Pasan las horas de esta crisis del virus y todo el mundo entiende un poco mejor qué es ser preso político, en qué consiste que te roben la libertad. Estamos pasando esta temporada difícil y hay gente que aprovecha el tiempo para llenar de mejor sentido algunas palabras y, para ver, en cada comparecencia del Gobierno de España, cómo lo hacen para conseguir ser tan inútiles, tan odiosos, tan vacíos. Es la escenificación de la decadencia de una casta de privilegiados. Es la apoteosis de la dejadez. Escuchad lo que dicen y cómo lo dicen. Parece que los haya sobornado una entidad independentista para hundir a España, porque cuanto peor les va todo, más horas de televisión consumen. Porque cuanto peor va todo, más intentan justificar lo injustificable. Como si esto se pudiera arreglar con palabras. Perorean a lo loco, exhibiendo no sólo egoísmo y altivez, sobre todo dejan muy claro, en cada palabra que pronuncian, que sólo están preocupados por ellos mismos. Por las nóminas a las que no piensan renunciar. Que no son servidores públicos sino vendedores de humo y que fuera de la política no tienen donde caerse muertos. Hubiera sido aún más grotesco si hoy el presidente del Gobierno fuera aún Mariano Rajoy y nos hubiera deleitado con su desgana cósmica, con la colosal indiferencia por el prójimo que gastaba. Hubiera sido más grotesco pero al final habría sido exactamente igual que lo que está haciendo Pedro Sánchez.

Porque España es irreformable, incorregible, inmejorable, porque se ven a ellos mismos la quintaesencia de la perfección humana.

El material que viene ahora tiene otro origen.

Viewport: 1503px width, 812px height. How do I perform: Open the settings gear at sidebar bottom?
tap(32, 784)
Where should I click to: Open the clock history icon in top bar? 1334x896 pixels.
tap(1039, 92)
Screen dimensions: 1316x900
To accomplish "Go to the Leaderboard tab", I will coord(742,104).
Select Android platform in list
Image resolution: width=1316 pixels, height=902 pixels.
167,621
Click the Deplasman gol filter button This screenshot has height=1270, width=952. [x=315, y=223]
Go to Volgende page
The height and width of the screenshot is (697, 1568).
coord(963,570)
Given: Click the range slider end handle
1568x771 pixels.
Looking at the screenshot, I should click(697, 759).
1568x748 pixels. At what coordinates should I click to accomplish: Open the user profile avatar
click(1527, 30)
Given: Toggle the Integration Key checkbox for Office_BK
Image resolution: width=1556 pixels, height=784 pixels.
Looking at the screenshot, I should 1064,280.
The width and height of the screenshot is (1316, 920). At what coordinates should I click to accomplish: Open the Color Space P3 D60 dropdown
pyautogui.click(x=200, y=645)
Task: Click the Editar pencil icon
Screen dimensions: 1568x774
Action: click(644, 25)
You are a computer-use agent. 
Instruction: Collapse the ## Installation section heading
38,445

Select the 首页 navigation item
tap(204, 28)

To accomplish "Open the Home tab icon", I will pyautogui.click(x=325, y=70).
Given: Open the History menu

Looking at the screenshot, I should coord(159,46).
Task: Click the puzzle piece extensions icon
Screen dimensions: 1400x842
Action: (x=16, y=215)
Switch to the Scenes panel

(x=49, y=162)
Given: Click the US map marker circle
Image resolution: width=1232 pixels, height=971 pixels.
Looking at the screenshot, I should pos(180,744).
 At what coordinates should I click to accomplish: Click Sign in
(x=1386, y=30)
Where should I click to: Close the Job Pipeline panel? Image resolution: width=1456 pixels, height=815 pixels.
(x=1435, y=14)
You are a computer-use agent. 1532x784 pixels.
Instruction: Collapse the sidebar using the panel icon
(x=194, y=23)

La sentencia “De Madrid al cielo” resume perfectamente el complejo de superioridad madrileño que intenta, en vano, compensar el complejo de inferioridad ante la inmensa desolación que provoca un Estado tan corrupto, sanguinario e incompetente como el español. Sanguinario porque siempre se cobra muertos. Los medios de comunicación españoles, bien subvencionados, callan cada día que pasa pero el fracaso de España es algo más que una evidencia. Es una necrópolis que no para de crecer. A la hora de la verdad tienen el veinte por ciento de los muertos de todo el planeta, posiblemente aún más, sólo porque no tienen otro proyecto para España que destruir Catalunya. Porque ya les va bien para ir viviendo y porque hacer, lo que se dice hacer, construir, espabilarse, lo dejan para los demás. “Que inventen ellos”, dijo en un momento de sinceridad Miguel de Unamuno, constatando lo que realmente ha aportado España a la ciencia contemporánea. Nada. Cero. Y eso tiene mucho mérito. Lo dijo sin ni siquiera haber conocido a Pedro Duque, el ministro astronauta.